A suit in Mississippi, meanwhile, filed on behalf of the Jackson Women’s Health Organization, argues that the state’s Supreme Court already concluded in 1998 that the constitution explicitly protected abortion. “As confirmed by the Mississippi Supreme Court … the decision about whether and when to have children belongs to individuals and families, not to the state’s politicians,” said Rob McDuff, a lawyer with the Mississippi Center for Justice, which is among the groups representing the state’s lone abortion provider.
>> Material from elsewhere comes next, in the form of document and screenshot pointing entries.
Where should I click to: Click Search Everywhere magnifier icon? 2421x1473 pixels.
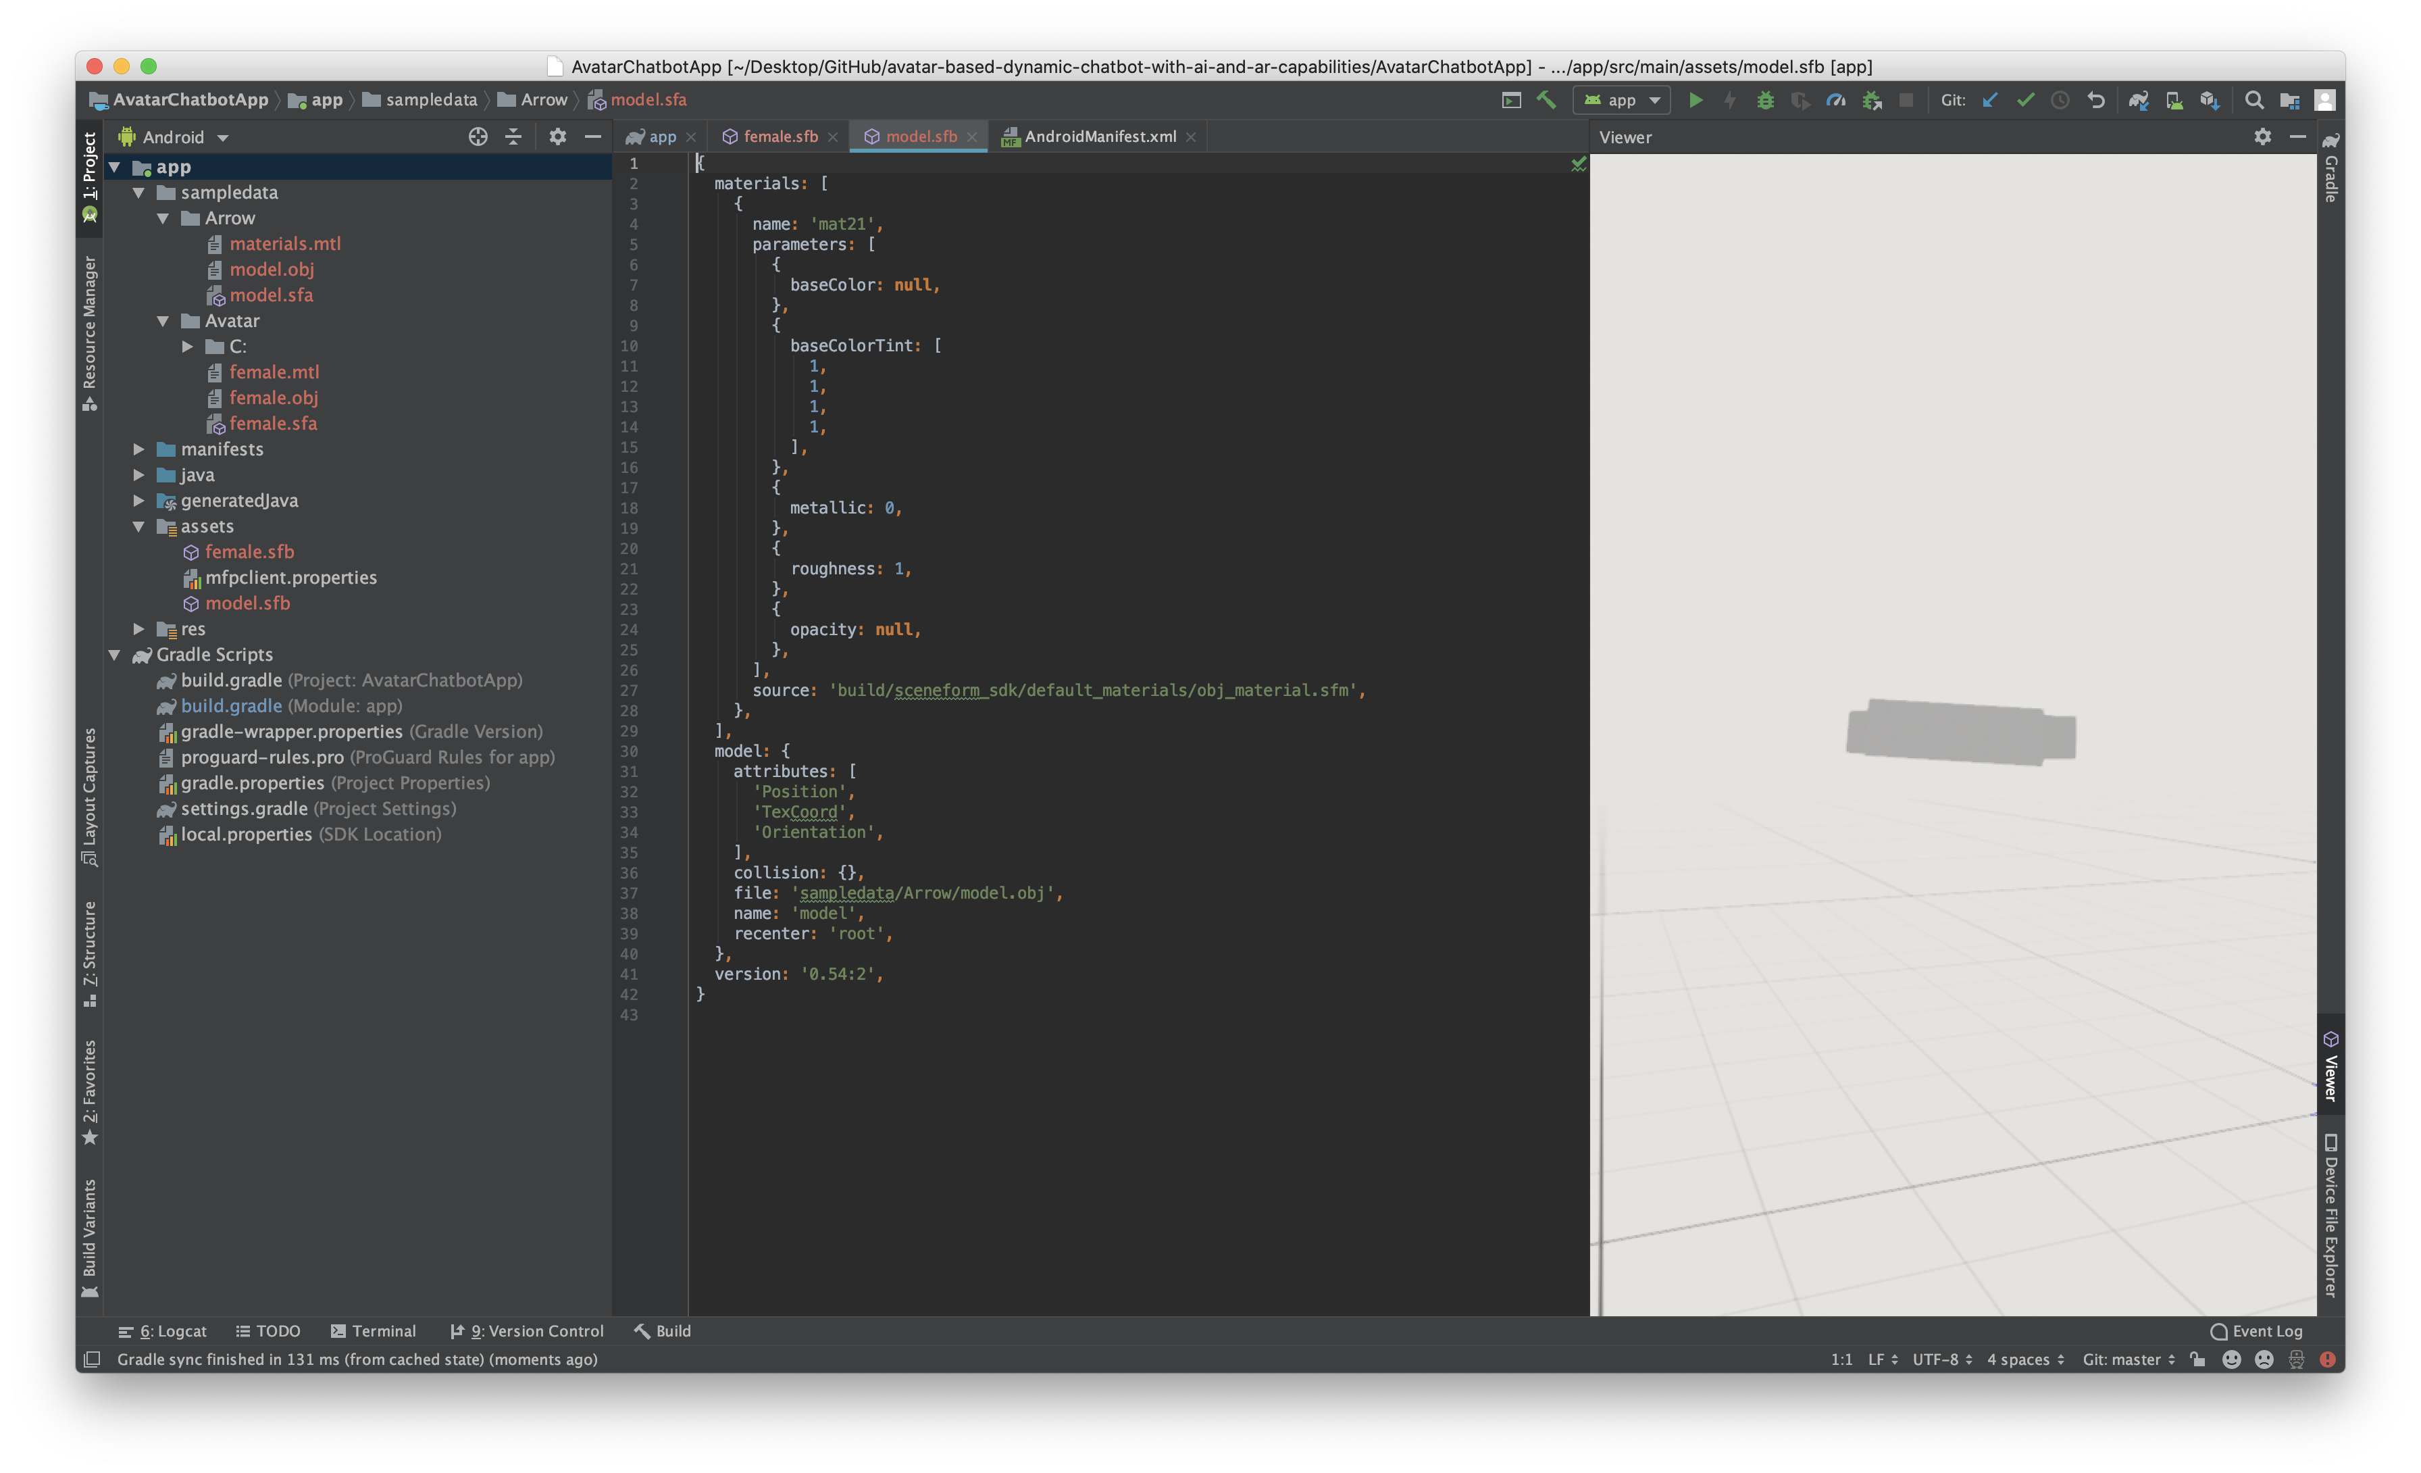click(2254, 100)
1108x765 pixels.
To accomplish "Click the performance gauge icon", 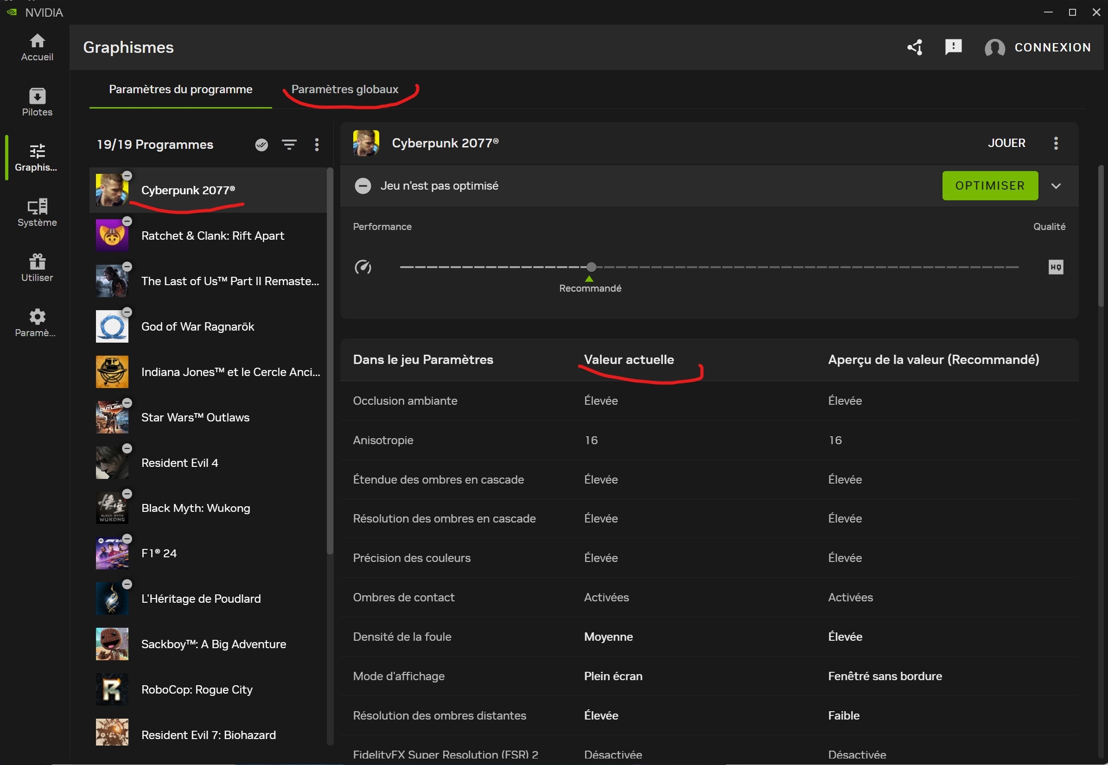I will 363,267.
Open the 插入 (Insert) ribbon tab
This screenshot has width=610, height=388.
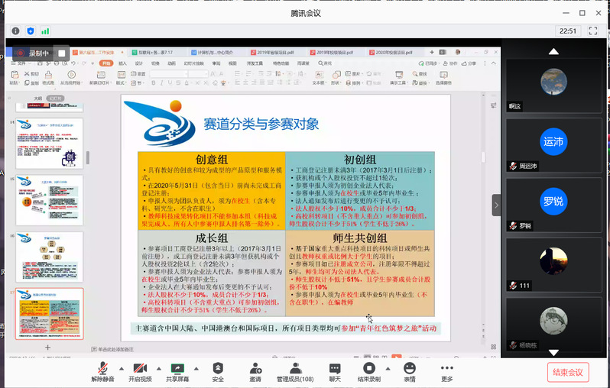(x=123, y=63)
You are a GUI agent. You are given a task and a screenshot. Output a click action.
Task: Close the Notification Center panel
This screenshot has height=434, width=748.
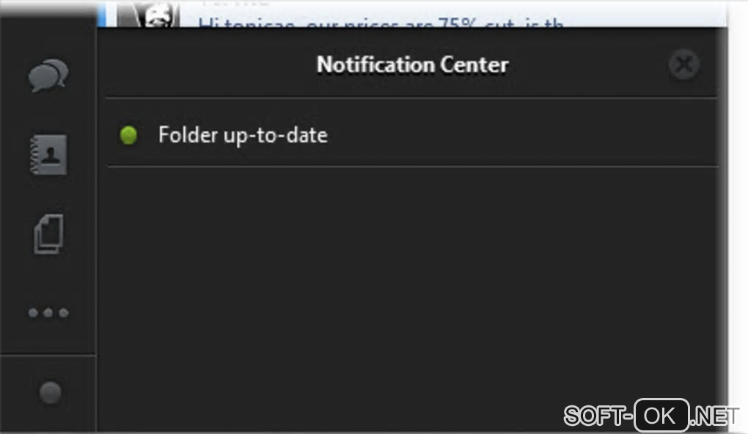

And in Florida, a suit challenging a new 15-week ban notes that in 1980, voters amended the state constitution to provide robust individual privacy rights, which were designed to include the right to abortion; in 2012, voters rejected an attempt to repeal that right. Protecting the right to abortion in Florida is considered crucial to maintaining access in the South.
On Thursday, a state district judge said he would block the law from taking effect. “Florida passed into its constitution an explicit right of privacy that is not contained in the U.S. Constitution,” state judge John Cooper said. “The Florida Supreme Court has determined, in its words, ‘Florida’s privacy provision is clearly implicated in a woman’s decision on whether or not to continue her pregnancy.’” The state is expected to appeal, which could imperil the injunction, said Alexa Kolbi-Molinas, deputy director for reproductive freedom at the American Civil Liberties Union. “But we intend to continue to fight for that injunction to remain in effect at every level of the court system in Florida.”
During a joint press call with the ACLU and Planned Parenthood Federation of America, Nancy Northup, president and CEO of the Center for Reproductive Rights, which argued the Dobbs case, called the Supreme Court’s ruling a “crushing blow” that “upended the idea that a constitutional right is one that can be relied on.” But she noted that the three groups were longtime partners in the fight for reproductive freedom and would continue to press for equal rights. “We were, and are, ready,” she said. And the lawsuits that have been filed so far are just the beginning. “You can expect more cases to be coming,” she promised. “Every additional day and every additional hour that we can block a ban is making a huge difference for the patients in the waiting rooms.”